Thankfully, I found a nearby place, with trees and an enclosed area for Scamp. This move, which will take place this coming weekend, has prompted me to set a goal of packing up at least two boxes of my belongings every day. Accomplishing this gives me a sense of rightness at the end of the day, even if I haven’t done anything else except play computer games, which keep me from thinking about my leg.
While life isn’t perfect, I’m still committed to ending each day feeling like I’ve accomplished something – and always with gratitude for my family and friends who have been here for me during this difficult time.
I wish every old broad is this world could be as blessed.
Pat Bean is a retired award-winning journalist who lives in Tucson with her canine companion, Scamp. She is a wondering-wanderer, avid reader, enthusiastic birder, Lonely Planet Community Pathfinder, Story Circle Network board member, author of Travels with Maggie available on Amazon (Free on Kindle Unlimited) and is always searching for life’s silver lining.

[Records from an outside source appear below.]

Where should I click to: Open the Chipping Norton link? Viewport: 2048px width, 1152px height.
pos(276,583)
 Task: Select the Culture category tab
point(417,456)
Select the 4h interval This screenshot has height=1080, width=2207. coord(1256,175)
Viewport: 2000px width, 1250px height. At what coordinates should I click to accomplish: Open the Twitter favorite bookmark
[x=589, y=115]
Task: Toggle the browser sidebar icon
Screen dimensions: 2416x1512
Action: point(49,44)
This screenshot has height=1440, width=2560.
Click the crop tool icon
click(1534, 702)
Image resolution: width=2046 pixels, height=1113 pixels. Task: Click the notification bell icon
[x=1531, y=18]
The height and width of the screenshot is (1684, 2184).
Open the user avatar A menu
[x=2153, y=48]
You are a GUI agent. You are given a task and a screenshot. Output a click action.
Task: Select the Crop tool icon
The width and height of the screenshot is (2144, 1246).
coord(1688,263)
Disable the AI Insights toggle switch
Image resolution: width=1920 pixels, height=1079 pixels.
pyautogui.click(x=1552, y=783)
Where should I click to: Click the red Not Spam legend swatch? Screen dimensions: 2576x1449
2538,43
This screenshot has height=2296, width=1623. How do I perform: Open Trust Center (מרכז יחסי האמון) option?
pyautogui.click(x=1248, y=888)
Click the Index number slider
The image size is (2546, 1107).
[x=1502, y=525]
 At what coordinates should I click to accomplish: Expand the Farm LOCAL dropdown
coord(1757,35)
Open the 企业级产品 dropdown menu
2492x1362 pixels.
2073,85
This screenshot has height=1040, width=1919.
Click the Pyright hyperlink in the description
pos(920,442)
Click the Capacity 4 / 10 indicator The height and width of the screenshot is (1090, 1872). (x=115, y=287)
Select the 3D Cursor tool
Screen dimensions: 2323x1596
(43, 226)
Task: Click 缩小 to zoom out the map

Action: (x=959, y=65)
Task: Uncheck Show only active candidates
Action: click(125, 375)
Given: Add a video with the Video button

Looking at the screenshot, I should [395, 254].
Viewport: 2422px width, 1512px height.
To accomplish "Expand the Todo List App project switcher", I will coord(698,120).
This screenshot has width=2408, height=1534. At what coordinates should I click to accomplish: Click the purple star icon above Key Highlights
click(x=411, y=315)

Hi Pat, I’m sorry you’re dealing with this, especially the pain. It’s so exhausting. I hope your doctor gives you what you need for relief. The Puritanism when it comes to administering pain medicine in this country is nuts. Hopefully, your doctor can help you. ❤️
Ugh, I hope you get what you need for the pain from your doctor!
Ouch. I remember pain. It takes over your life. Hoping by now you are getting some good pain meds. And thanks for writing about getting older, I’m right behind you and yes, ‘accomplishing’ something every day is a worthy goal, even if it’s a tiny step. Enjoy your new digs!
I’m so sorry to hear that you are in such pain. I do hope it will go away and that the doctor will give you some pain killers to help you through this difficult time.
I hope you will like your new home when you move this weekend.
Thank you for writing your blog and sharing your art and life with us. I admire you so much.